Алексей почему-то был уверен, что в Соединенных Штатах выкамаривание в любом смысле и в любой сфере не имеет никаких пределов.
Туристы вернулись через три недели. Расспрашивал Алексей Горелов свою сожительницу об американских впечатлениях, наверно, три месяца. После работы, еще не заходя на кухню, он заглядывал в мастерскую Люции Александровны и начинал с порога:
— Фермер, например, купил у фабриканта участок земли хорошей, но глубоко засоренной железной стружкой. Фермер придумал усовершенствование к трактору, ну, допустим, магнитное — вытягивать стружку. Может он, фермер, купить все необходимое в магазине на соседней улице, позвать сыновей или знакомых и сделать, как придумал? Или в ихних магазинах нет такого разнообразного ассортимента и должен мой фермер Джон по своему чертежу заказать на ближайшем заводе, чтобы к завтрашнему дню, ну, ладно, к послезавтрашнему было готово? Заказать на заводе может он или как? Или, допустим, слесарь-инструментальщик Джек видит, что лучше может сделать, чем показано в чертеже, выгодней во всех отношениях. И хочется ему повыкамариваться, сделать по-своему — вроде сюрприза заказчику. Как повернется такое выкамаривание?

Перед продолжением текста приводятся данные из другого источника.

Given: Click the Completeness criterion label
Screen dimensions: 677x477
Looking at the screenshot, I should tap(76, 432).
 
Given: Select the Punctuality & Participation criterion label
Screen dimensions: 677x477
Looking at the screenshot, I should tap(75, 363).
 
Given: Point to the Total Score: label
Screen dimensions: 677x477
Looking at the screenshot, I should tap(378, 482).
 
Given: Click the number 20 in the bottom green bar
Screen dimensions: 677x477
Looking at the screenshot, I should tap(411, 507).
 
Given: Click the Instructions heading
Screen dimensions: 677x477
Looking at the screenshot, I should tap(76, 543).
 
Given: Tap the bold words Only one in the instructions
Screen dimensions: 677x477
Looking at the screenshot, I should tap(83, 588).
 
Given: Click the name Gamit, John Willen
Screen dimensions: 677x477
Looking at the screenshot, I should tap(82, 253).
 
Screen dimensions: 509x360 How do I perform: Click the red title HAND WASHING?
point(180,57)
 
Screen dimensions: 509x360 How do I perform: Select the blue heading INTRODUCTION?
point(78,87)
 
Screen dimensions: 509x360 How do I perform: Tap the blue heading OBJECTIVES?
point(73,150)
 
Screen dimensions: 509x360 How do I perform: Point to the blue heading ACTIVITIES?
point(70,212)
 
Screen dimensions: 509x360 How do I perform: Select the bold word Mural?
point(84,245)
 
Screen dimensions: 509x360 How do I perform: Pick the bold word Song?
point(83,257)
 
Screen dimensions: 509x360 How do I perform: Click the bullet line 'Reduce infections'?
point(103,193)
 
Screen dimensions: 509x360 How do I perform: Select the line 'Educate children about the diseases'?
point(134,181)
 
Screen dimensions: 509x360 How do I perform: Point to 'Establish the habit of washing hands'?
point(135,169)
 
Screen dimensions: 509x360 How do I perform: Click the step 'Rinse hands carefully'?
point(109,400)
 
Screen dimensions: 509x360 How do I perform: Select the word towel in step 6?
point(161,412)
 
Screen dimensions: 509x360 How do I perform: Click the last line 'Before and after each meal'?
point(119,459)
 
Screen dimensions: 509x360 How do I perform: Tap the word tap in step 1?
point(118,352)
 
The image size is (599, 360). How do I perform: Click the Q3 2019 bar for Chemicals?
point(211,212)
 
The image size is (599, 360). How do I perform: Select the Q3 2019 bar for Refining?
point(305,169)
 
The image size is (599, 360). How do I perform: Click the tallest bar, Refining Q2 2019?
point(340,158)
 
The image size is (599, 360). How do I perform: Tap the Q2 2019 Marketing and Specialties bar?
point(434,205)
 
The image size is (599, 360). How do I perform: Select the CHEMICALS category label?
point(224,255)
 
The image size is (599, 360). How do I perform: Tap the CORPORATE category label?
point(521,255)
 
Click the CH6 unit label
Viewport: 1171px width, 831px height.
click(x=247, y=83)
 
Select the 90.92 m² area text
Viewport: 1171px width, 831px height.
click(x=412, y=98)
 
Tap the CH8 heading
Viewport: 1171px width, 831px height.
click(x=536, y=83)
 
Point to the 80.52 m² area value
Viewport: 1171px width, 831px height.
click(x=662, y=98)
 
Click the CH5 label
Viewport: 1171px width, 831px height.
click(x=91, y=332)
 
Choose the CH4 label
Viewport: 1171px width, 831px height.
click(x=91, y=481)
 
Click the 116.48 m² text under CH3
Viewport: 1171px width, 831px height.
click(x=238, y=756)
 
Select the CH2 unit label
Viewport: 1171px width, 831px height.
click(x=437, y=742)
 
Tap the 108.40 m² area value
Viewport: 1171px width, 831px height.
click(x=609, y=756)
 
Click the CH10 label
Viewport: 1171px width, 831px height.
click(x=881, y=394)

Люция, в своем воображении не распростившаяся с шедеврами искусства, хранящимися в США, начинала о них рассказывать Алексею. О том, что в галереях знаменитого нью-йоркского музея Метрополитэн собраны коллекции за 5000 лет развития культуры в разных странах мира. Среди них — в галерее Рембрандта — 700 лучших произведений европейских художников с XIII по XX столетие.
— Представь себе, — Люция вскакивала, тащила Алексея к столу и с карандашом в руках продолжала рассказ, привычно дополняя его быстрыми штрихами. — Я своими глазами видела рембрандтовских «Человека с лупой», «Даму с гвоздикой», «Старуху в кресле»… А ежегодная выставка в музее Уитни лучших современных американских картин и скульптурных работ — нечто прямо противоположное Рембрандту и, однако, очень интересно!
Люция рассказывала Алексею о художнике Максе Вебере, который когда-то хорошо писал рабочих, а в музей Уитни дал свою новую картину «Помещение с фигурами».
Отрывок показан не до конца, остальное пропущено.